50 is a good start, don't you think?  i think my heart feels sorta glad.  i'm not sure.  i just had to stop and try to feel it.  it's kind of a foreign feeling.  i probably shouldn't admit that.

Sunday, January 02, 2011

where i've been

as some of you know, and some of you don't...depending on who is still reading this little blog...my dear, sweet grandpa died december 26th at 9:36 pm.  he was surrounded by my dad, my aunt debbie, my mom, my uncle steve, myself, my brother kevin, and my cousins christin and michael as he took his last breath.  we had been with him all day and i am confident that he knew we were there...although he had not opened his eyes or spoken to us since our own, private christmas eve/communion service in his room on christmas eve night.  yes, we knew it was coming.  yes, it was expected.  (those are the first questions people tend to ask.)  however...no one was prepared for those last moments with him.  nor were we prepared for the hole that we feel now.  it is in the shape of grandpa, and certainly no one, but Jesus... the one, true comforter can fill it. i now know that you can "expect" something, but still not be "ready" for it. when you watch death come upon someone, you get a sense of how wrong it is.  it wasn't supposed to be that way.  it wasn't what God originally intended.  it just feels........all wrong.  however, as grandpa drew his last breath, with dad whispering assurance and adoration to him, a tear dropped from his closed left eye.  i have no doubt that he was seeing Jesus, my grandmother, and his other son who were already there...waiting for him.  i guess, eventually, that will offer some comfort.

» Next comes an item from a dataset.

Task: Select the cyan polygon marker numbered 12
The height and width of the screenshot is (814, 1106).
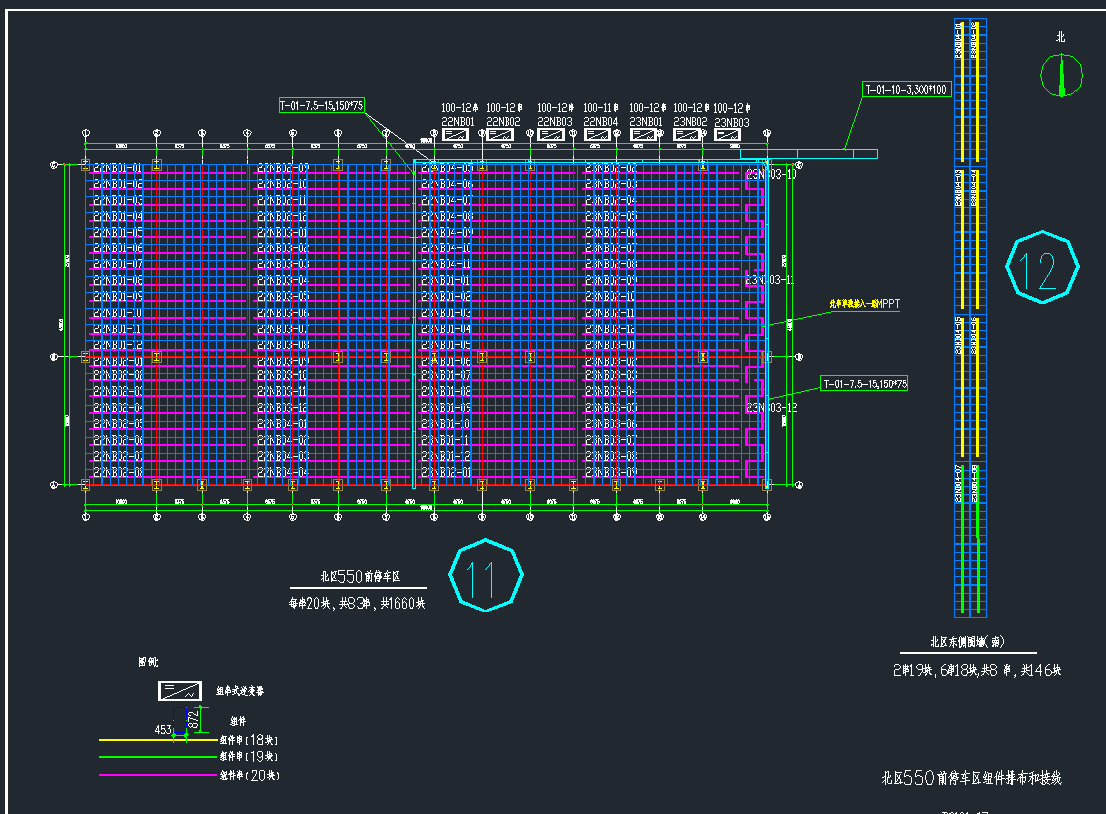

this last week was spent planning the funeral and it could not have been more special.  chad did the service.  i had the honor of writing his obituary and speaking at the funeral (i will post that later.)  we had a tape of him playing the guitar and singing "back home again" transferred to a cd and played it during the service. his prized guitar was displayed with his hand written music of the song framed next to it, and the service ended with "i'll fly away"...which was one of my most requested songs for him to play and sing for me.  at the graveside, we were met by two military officers who saluted him, played taps, and folded the flag and presented it to my dad on behalf of the president of the united states of america.

i have cried a lot over the last week.

tonight will be one week since grandpa left us...and i'm hoping the sadness will loosen it's grip a bit.

thanks so much to those of you who have offered thoughts and messages of comfort.  i didn't really reply to texts, but it was good to know that you guys were there...especially chad's sweet family.